Now the youngest officeholder in Arizona, Pedro intends to ensure that all students – no matter their background – have access to quality education. “We need to fight for our students, especially Latino and minority students. So, to me, organizing is an opportunity to help my peers. They hardly ever see successful people that look like me. It’s always somebody way older.”
When his school board term ends in 2016, Pedro plans to go to law school and has put his Shriver Poverty Warrior Award toward that goal. “The plan was to go into tech and have a high-paying job,” he says with a laugh. “But I left that track to organize in my community.”

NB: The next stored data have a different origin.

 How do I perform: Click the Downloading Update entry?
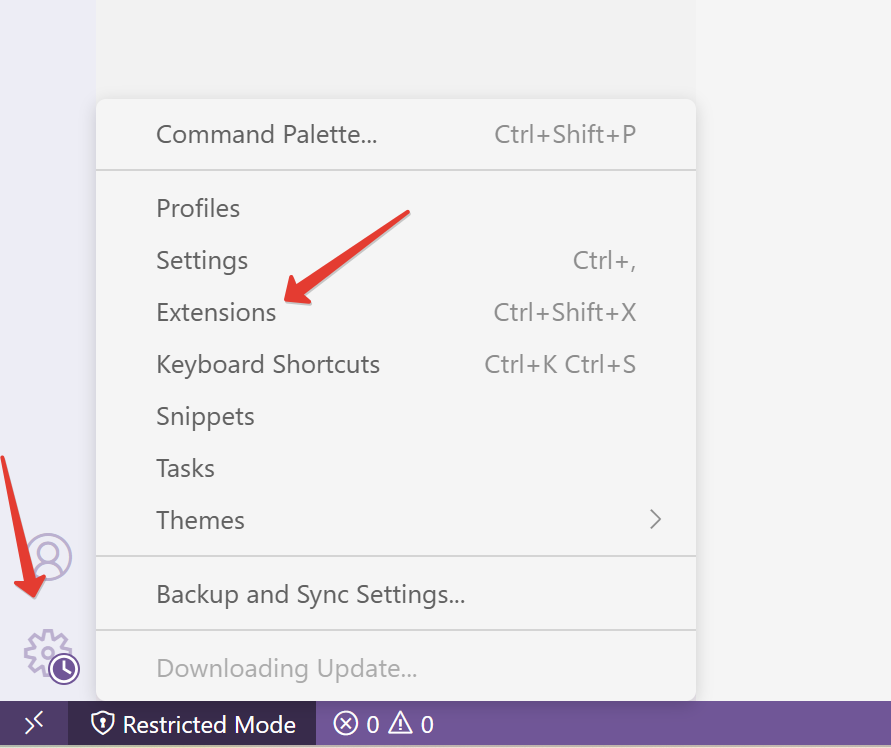point(286,668)
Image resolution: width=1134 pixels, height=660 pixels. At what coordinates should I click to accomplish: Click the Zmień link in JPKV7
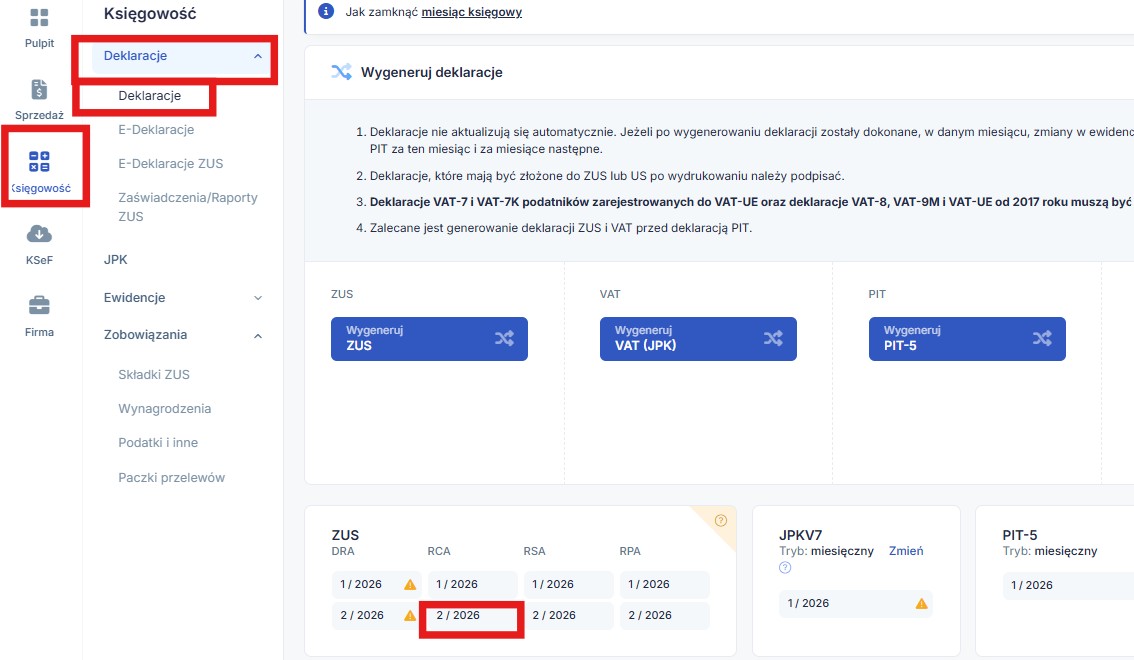pyautogui.click(x=906, y=551)
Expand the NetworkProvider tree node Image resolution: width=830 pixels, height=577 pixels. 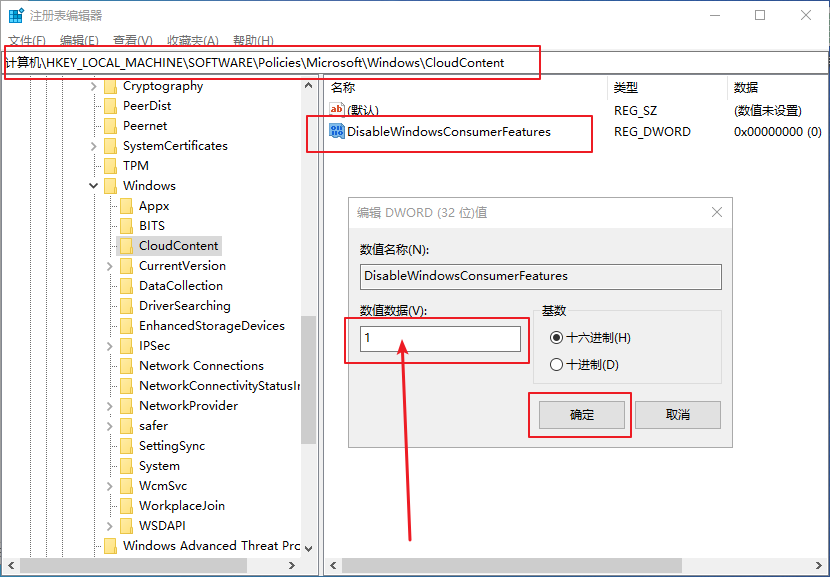110,406
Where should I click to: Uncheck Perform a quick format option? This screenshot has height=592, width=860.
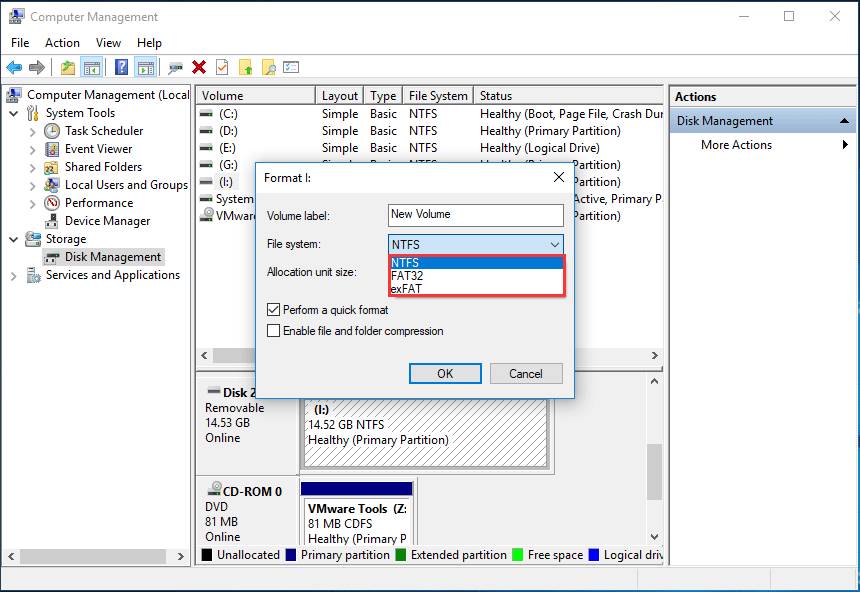[274, 310]
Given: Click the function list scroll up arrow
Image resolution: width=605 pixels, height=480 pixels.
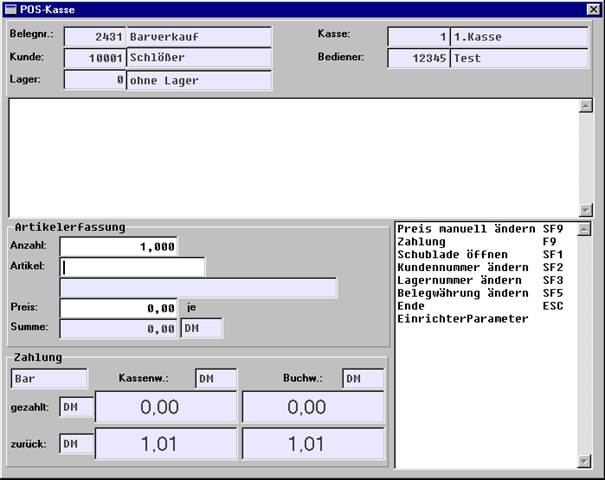Looking at the screenshot, I should point(584,229).
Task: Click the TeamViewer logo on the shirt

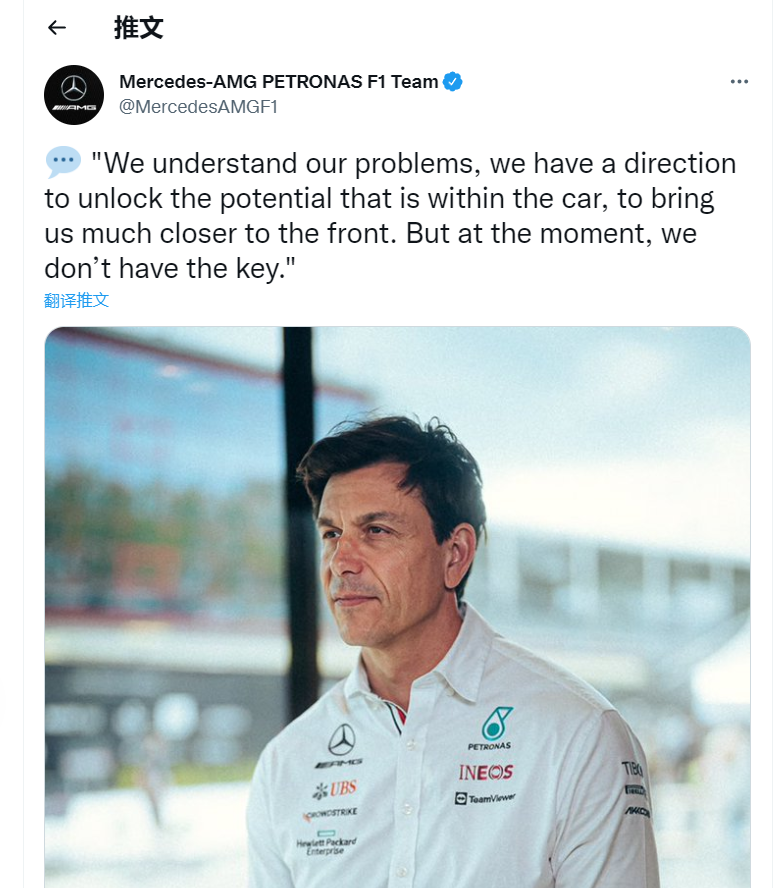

From January through March, Equal Voice News is publishing a profile each Friday under the theme of “America’s Next Leaders.” Each story features a young person who contributes to his or her community. In 2012, these young people received a Sargent Shriver Youth Warriors Against Poverty Leadership Award. Each year, Marguerite Casey Foundation, which publishes Equal Voice News, honors young people with this award. Promise Arizona nominated Lopez for the award.